Z Geburtshilfe Neonatol 2004; 208 - 164
DOI: 10.1055/s-2004-829369

Die Vielfalt des vom Kind gebildeten IgG nimmt bei Frühgeborenen langsamer zu als bei Reifgeborenen

M Zemlin 1, C Zemlin 1, J Karstädt 1, K Bauer 1
  • 1Klinik für Neonatologie und Neuropädiatrie, Gynäkologie, Gyn. Onkologie & Endokrinologie, Kinderklinik Charité Campus BF, Abteilung für Neonatologie (Marburg, Berlin, Frankfurt, Deutschland)

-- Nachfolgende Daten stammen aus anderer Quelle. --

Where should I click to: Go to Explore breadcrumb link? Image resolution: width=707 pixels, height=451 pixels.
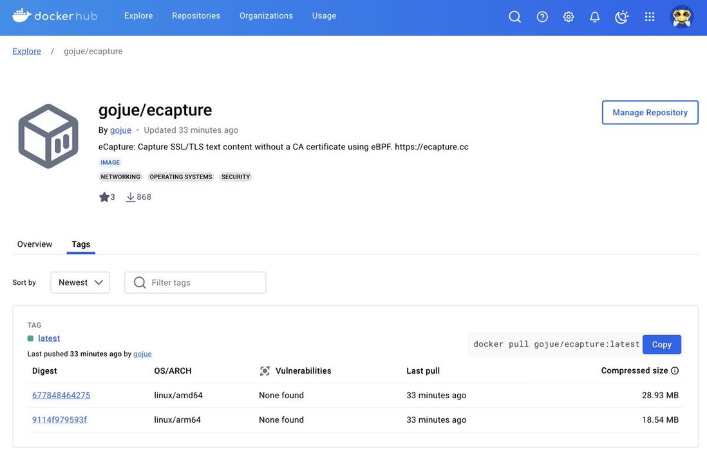click(27, 51)
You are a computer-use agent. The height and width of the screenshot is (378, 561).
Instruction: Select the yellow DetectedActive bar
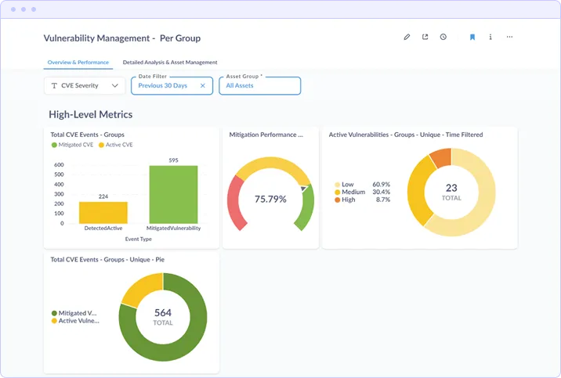point(103,213)
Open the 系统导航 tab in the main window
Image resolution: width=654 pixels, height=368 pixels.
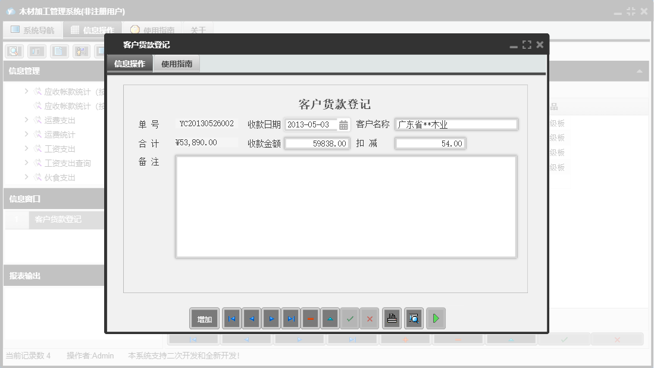33,30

Hintergrund: Die Vielfalt des von naiven B-Lymphozyten gebildeten primären Antikörper-Repertoires nimmt während der intrauterinen Entwicklung exponentiell zu. Durch eine Frühgeburt wird das Immunsystem vorzeitig mit extrauterinen alimentären und mikrobiellen Antigenen konfrontiert. Schon bei extrem Frühgeborenen kann ein class-switch zu IgG stattfinden, und es können innerhalb des Genabschnittes der schweren Immunglobulinkette, der für die Antigen-Bindungsstelle kodiert, somatische Mutationen als Zeichen der Antigen-induzierten B-Zell-Selektion auftreten.

Fragestellung: Wie entwickelt sich nach der Geburt die Vielfalt der IgG-Antikörper und die Anzahl der somatischen Mutationen in der schweren Immunglobulinkette im peripheren Blut von Frühgeborenen und Reifgeborenen?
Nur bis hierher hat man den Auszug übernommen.